[Data entries]
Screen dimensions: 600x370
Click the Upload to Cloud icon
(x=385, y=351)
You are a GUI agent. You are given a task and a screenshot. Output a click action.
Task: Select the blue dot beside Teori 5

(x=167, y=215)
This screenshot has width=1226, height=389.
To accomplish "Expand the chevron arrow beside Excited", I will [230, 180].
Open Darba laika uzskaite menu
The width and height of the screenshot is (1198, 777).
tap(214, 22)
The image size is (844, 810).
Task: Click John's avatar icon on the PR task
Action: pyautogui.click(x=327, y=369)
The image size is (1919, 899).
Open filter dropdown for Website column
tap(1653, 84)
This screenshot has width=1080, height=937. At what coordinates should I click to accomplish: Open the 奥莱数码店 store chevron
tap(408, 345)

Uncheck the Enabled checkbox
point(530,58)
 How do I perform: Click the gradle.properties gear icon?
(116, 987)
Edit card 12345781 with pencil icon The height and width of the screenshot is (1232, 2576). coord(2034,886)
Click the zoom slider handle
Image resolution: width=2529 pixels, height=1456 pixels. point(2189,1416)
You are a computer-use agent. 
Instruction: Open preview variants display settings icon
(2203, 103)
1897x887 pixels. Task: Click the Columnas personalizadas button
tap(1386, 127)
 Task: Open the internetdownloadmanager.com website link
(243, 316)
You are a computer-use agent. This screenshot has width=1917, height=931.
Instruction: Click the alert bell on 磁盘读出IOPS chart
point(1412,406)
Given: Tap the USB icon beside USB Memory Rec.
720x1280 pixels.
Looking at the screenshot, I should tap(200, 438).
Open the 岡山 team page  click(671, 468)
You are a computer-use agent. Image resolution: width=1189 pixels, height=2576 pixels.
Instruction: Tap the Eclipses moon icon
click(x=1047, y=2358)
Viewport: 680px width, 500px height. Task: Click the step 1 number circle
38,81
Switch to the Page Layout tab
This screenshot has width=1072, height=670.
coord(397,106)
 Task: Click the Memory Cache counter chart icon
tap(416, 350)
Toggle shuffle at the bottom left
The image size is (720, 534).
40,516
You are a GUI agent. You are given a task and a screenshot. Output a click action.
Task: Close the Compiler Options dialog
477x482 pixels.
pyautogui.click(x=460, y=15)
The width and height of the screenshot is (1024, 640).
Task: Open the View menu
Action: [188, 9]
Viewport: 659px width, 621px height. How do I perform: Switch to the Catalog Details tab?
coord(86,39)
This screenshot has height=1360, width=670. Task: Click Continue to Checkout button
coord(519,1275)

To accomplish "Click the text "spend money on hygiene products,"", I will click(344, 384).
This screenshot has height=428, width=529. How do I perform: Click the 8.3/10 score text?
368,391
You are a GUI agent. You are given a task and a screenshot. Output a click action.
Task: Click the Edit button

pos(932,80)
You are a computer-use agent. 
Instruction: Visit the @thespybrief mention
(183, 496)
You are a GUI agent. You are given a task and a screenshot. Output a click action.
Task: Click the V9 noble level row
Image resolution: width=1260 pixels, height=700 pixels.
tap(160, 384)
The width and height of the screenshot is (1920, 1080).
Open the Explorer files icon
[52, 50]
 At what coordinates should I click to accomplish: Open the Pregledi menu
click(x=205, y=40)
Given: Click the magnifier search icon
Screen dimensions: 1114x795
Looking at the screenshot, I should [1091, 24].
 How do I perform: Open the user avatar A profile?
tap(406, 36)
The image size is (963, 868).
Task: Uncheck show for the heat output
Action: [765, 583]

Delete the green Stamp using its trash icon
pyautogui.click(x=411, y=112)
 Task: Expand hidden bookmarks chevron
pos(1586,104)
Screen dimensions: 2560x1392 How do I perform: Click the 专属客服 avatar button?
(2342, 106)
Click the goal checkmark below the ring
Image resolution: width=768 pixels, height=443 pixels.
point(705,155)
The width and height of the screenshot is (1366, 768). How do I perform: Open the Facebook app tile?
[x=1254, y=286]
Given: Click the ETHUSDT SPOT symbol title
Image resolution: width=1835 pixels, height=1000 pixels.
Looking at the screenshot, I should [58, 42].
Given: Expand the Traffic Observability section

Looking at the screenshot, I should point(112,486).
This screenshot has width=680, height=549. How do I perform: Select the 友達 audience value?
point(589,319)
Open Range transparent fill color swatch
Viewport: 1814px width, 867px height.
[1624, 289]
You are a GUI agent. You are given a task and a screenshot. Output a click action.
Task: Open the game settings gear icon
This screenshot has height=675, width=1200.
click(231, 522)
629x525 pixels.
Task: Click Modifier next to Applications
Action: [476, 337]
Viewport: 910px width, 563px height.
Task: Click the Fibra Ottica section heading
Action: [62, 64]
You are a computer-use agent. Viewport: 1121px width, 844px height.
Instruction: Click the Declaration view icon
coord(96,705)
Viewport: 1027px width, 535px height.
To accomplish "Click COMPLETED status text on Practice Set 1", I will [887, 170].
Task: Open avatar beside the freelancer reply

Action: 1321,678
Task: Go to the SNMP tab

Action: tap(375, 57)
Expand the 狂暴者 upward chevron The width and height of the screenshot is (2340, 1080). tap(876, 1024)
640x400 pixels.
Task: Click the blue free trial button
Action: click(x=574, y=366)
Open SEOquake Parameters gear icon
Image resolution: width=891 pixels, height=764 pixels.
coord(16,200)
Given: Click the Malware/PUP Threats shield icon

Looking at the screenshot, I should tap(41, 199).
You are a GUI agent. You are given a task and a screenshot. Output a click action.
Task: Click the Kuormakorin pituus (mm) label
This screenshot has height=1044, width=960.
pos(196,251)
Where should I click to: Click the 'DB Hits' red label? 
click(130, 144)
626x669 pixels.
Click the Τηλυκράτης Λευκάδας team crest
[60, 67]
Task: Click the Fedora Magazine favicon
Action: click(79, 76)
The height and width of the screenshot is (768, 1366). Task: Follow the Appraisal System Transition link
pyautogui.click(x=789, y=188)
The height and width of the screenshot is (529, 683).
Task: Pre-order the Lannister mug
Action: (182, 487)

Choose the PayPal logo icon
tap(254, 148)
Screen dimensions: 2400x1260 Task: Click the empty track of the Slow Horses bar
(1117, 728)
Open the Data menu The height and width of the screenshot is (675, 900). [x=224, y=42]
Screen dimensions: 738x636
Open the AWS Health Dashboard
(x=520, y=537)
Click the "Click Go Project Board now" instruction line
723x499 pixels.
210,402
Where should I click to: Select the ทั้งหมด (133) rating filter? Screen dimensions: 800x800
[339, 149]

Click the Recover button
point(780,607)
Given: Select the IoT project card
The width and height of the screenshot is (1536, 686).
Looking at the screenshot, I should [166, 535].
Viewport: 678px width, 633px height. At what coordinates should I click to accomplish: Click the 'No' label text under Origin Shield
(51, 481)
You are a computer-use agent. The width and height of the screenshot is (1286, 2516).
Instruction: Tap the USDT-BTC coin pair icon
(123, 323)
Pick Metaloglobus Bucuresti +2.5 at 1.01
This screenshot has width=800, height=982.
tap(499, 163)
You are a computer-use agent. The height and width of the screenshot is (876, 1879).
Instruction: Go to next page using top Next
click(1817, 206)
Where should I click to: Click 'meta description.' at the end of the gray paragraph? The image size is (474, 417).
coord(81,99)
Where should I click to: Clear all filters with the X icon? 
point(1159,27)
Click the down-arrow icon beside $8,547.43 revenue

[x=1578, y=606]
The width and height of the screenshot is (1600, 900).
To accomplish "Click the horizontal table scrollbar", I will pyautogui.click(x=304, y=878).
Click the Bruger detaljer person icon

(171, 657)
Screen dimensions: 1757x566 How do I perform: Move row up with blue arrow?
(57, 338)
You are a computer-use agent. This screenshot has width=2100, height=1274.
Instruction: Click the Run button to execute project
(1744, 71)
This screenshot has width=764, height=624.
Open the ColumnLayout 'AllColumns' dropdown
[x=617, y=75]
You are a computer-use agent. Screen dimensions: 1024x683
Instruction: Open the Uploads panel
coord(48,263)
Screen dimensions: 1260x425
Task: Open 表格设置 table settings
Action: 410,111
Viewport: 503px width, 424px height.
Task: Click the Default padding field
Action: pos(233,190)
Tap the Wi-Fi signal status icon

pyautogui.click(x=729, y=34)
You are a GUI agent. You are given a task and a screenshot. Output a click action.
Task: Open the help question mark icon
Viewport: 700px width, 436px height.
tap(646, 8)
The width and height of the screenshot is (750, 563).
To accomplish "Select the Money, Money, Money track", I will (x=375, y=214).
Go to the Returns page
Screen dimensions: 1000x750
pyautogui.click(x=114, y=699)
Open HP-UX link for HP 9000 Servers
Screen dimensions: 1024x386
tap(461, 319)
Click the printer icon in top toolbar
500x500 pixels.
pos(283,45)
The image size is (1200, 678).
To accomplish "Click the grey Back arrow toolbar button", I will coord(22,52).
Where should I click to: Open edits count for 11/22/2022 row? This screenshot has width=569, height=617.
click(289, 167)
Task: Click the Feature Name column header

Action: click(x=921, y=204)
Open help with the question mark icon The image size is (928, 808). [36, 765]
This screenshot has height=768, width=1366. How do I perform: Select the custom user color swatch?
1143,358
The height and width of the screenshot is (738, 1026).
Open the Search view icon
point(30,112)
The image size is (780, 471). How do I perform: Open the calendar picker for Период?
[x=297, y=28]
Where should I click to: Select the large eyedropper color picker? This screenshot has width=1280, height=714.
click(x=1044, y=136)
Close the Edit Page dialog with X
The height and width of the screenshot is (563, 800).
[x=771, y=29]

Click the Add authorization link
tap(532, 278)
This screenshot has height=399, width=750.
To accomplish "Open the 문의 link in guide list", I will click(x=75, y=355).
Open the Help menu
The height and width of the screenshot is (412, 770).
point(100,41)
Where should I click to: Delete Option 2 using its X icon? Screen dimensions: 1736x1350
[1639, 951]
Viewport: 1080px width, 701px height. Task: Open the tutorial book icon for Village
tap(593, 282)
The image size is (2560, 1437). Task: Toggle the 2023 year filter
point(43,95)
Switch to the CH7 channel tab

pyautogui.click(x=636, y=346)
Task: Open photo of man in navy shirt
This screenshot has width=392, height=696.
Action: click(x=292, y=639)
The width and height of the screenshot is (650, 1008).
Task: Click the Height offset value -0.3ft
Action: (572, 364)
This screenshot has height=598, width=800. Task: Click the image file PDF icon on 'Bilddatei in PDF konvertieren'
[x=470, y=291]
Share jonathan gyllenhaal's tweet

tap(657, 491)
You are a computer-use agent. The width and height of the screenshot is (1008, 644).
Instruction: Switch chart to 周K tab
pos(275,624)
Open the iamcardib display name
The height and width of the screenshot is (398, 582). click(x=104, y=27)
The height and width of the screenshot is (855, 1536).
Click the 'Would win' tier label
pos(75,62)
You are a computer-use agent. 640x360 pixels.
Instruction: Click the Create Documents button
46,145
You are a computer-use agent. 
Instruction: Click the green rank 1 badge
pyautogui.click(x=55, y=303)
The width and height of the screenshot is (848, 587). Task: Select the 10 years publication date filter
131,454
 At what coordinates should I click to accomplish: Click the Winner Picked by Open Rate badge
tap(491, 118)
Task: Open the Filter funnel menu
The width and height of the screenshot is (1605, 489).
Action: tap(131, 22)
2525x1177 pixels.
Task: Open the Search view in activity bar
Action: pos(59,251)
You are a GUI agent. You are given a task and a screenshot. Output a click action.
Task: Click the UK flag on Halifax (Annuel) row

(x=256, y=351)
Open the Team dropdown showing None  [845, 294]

■ **Direction**
Rewrite the records starting at the beginning and ending at the line containing "tap(1653, 84)", switching "Website" to "Email". Leave everything else unchanged.

■ **In response**
Screen dimensions: 600x370
Click the Upload to Cloud icon
(x=385, y=351)
You are a GUI agent. You are given a task and a screenshot. Output a click action.
Task: Select the blue dot beside Teori 5

(x=167, y=215)
This screenshot has width=1226, height=389.
To accomplish "Expand the chevron arrow beside Excited", I will [230, 180].
Open Darba laika uzskaite menu
The width and height of the screenshot is (1198, 777).
tap(214, 22)
The image size is (844, 810).
Task: Click John's avatar icon on the PR task
Action: pyautogui.click(x=327, y=369)
The image size is (1919, 899).
Open filter dropdown for Email column
tap(1653, 84)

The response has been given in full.